Head of NICS Jayne Brady declared it a “personal priority” to have the scandal investigated promptly and an “independent review” was commissioned from private consultants PwC.

When it was published this January, six months late, Mrs Brady said the civil service was “committed to learning from this review and addressing the issues identified”, which included failure to keep notes of key meetings. She published a 33-point action plan on its recommendations.

However, the Belfast Telegraph has now discovered NICS undermined, delayed and watered down the report. PwC was not allowed to interview anyone or inspect documents. The report was ready on time but officials held it up by demanding removal of criticism.

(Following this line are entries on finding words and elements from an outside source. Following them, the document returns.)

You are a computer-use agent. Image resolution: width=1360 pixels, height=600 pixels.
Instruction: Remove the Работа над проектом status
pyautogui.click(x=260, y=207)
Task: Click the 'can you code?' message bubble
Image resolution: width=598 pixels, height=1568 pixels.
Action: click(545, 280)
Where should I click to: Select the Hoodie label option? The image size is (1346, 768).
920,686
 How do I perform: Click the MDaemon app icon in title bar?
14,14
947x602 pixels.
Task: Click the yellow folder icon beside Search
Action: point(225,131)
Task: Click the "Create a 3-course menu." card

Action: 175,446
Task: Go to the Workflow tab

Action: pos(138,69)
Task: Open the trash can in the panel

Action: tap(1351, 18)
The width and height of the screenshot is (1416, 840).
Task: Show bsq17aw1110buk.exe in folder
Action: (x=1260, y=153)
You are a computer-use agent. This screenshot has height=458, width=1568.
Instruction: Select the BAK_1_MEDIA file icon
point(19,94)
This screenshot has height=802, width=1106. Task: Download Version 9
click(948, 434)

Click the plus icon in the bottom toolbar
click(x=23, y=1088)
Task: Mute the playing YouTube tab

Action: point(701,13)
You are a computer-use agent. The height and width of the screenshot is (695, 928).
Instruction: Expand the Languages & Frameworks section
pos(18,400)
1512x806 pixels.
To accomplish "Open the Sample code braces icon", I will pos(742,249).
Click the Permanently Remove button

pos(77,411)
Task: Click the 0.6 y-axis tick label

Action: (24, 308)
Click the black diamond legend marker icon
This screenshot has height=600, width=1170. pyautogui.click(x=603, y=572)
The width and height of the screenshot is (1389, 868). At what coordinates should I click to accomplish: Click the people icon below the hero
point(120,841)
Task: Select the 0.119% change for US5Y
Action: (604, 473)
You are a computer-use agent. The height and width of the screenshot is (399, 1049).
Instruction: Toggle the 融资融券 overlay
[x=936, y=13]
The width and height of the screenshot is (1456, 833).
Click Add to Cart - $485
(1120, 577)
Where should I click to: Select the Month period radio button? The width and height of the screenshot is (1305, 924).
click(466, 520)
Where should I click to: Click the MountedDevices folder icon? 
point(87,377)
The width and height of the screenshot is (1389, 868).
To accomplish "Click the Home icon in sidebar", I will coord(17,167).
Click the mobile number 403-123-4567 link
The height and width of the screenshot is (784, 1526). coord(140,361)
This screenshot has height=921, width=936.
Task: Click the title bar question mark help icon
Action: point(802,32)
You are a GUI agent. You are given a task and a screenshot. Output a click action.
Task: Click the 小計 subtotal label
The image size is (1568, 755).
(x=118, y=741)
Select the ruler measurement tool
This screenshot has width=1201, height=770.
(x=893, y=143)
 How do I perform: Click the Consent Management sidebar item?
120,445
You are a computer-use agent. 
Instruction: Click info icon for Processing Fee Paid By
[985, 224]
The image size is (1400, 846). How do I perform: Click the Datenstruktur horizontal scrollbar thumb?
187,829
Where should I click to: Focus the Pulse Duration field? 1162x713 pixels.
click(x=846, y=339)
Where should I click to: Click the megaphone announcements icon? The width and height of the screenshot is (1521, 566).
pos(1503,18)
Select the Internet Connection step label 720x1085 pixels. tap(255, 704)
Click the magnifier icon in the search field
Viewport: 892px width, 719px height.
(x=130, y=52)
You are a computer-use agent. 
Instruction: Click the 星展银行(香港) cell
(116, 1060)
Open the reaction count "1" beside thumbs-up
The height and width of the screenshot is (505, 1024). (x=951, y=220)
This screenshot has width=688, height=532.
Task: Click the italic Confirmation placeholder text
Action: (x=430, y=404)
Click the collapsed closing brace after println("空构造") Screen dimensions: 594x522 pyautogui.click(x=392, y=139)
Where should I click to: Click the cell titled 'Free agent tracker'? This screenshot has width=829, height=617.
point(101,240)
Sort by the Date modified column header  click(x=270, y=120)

Among the findings deleted were that NICS had broken its own code of ethics and policy on managing public money. Damning references to the appeal case and the promotion were removed, as were suggestions those responsible could be disciplined.

Meanwhile, Mrs Brady and her officials debated how to fob off media questions.

Jayne Brady, head of the Northern Ireland Civil Service
Jayne Brady, head of the Northern Ireland Civil Service Jayne Brady, head of the Northern Ireland Civil Service

Consultancy firms are often accused of reluctance to bite the government hand that feeds them. In fairness to PwC, it clearly tried to do the job it had supposedly been hired to do. Consultants might consider the reputational damage of being roped into these farcical exercises. Is having NICS slap your logo on its cover-up really worth the fee?

The more fundamental question is why nothing has changed since RHI.

New Decade, New Approach included civil service reforms and new oversight mechanisms based precisely around such problems as failing to keep notes. Mrs Brady’s appointment in 2021 was meant to herald a new broom: she has an engineering background and was recruited externally. Alas, like Trigger’s broom in Only Fools and Horses, NICS is the same no matter how many times you change the head and the handle.

Although RHI was a failure of ministers and officials, absence of ministers is oddly incidental. Devolution has collapsed twice during the Bronckaers saga without NICS appearing to be any more or less a law unto itself. There is no evidence of a minister ordering the appeal, for example, despite ministers being in place.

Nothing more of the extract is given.